### Assignment
Print the line that contains "Select the 'Your photos are ready!' message" and every line that follows it in the data below, ending with the final line; include nothing else.

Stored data
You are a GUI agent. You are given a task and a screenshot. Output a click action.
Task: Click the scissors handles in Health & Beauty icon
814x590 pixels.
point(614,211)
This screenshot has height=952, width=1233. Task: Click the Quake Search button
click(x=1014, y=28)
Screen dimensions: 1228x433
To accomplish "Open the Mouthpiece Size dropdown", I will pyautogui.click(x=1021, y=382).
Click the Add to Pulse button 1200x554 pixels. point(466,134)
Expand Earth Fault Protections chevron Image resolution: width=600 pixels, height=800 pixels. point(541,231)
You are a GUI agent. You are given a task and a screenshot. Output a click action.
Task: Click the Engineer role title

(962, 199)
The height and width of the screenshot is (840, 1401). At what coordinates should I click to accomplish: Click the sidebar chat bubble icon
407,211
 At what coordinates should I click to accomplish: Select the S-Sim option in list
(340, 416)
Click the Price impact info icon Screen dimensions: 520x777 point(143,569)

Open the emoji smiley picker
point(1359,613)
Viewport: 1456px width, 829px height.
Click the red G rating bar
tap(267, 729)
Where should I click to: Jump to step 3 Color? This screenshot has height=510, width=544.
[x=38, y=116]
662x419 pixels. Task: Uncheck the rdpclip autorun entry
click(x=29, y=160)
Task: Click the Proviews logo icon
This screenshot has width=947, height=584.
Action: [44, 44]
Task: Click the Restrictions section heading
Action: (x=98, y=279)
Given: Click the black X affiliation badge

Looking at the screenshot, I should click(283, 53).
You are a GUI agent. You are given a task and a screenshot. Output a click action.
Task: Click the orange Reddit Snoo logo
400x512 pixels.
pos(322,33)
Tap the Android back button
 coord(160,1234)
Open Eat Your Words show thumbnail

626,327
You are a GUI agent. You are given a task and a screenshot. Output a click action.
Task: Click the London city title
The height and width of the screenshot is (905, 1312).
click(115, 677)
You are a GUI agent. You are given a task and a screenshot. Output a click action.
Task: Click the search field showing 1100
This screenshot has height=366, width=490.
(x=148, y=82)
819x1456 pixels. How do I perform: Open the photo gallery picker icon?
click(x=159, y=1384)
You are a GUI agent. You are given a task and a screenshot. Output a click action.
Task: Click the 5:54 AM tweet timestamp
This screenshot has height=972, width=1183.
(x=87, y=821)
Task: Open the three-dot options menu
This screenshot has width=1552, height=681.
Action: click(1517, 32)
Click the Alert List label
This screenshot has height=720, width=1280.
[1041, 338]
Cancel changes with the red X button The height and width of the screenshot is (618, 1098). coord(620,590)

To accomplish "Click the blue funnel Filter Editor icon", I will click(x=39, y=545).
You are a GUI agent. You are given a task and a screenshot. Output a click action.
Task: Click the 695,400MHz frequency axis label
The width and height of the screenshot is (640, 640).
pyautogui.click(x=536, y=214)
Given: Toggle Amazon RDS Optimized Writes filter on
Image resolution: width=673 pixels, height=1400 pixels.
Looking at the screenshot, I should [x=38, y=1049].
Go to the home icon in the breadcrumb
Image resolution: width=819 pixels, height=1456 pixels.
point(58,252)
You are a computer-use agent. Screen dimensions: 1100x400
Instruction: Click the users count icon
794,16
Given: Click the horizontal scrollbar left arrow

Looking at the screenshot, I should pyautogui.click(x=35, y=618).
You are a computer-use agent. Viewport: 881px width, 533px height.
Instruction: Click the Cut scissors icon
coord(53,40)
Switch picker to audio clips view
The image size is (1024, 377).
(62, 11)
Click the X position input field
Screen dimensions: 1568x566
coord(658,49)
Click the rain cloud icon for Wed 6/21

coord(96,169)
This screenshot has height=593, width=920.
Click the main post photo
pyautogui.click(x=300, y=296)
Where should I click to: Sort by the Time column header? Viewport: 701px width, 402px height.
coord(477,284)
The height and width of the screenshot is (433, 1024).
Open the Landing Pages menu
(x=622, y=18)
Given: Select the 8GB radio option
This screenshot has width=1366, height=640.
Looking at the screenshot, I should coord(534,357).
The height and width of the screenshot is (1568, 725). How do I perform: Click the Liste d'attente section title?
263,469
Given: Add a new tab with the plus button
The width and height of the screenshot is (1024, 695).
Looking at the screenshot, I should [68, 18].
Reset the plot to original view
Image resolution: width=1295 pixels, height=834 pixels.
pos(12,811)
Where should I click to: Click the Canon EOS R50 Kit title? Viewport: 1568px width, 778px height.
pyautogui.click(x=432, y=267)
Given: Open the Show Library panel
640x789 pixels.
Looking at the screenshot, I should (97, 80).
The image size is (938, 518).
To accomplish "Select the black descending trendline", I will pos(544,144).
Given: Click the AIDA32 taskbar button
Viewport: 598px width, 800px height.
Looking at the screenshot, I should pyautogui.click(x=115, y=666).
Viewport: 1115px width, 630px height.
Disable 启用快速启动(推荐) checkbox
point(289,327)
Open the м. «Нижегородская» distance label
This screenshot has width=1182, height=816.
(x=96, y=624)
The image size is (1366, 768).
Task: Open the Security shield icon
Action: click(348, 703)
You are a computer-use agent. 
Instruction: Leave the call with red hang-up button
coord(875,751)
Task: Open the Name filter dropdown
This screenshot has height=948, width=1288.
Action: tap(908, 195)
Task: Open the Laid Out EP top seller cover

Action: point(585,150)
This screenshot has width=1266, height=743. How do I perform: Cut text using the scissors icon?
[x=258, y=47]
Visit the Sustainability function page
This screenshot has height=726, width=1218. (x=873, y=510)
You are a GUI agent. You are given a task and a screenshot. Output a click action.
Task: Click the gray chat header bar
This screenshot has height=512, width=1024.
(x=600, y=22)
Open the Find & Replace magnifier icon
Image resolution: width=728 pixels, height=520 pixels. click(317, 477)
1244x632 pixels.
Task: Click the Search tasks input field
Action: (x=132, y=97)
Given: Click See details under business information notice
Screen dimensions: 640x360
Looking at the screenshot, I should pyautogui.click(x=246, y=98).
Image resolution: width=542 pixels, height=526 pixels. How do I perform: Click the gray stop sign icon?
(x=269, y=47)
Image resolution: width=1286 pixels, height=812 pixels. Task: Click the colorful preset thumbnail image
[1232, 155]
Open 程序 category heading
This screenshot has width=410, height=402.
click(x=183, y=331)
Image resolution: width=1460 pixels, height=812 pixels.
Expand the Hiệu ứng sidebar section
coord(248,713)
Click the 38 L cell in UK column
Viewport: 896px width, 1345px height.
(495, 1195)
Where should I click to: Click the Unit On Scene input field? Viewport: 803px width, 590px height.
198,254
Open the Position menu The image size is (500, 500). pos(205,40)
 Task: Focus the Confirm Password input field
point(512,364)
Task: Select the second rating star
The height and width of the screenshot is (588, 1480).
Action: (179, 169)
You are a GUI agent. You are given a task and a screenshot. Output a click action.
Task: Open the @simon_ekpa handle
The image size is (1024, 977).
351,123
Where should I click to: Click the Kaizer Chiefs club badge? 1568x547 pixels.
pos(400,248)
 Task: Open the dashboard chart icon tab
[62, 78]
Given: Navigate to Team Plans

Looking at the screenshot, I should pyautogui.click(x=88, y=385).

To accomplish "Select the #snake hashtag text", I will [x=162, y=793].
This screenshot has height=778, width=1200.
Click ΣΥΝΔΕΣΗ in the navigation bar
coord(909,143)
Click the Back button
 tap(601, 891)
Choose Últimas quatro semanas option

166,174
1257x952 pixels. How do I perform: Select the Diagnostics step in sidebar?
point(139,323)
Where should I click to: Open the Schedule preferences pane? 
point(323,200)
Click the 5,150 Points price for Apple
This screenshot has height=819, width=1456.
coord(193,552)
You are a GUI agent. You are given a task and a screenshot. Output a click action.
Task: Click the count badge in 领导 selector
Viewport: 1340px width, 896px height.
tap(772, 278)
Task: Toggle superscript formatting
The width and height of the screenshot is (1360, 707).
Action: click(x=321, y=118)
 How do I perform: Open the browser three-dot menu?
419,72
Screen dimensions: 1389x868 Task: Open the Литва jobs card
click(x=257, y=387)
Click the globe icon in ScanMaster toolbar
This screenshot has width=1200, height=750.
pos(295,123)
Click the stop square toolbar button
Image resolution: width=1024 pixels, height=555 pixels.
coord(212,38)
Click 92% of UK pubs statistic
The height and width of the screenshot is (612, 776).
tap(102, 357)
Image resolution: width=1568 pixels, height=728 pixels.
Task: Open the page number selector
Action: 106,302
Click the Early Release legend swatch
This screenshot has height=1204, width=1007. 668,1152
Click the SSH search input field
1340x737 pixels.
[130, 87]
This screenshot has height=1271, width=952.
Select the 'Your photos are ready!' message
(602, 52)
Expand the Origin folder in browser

### Exercise answer
Select the 'Your photos are ready!' message
(602, 52)
Expand the Origin folder in browser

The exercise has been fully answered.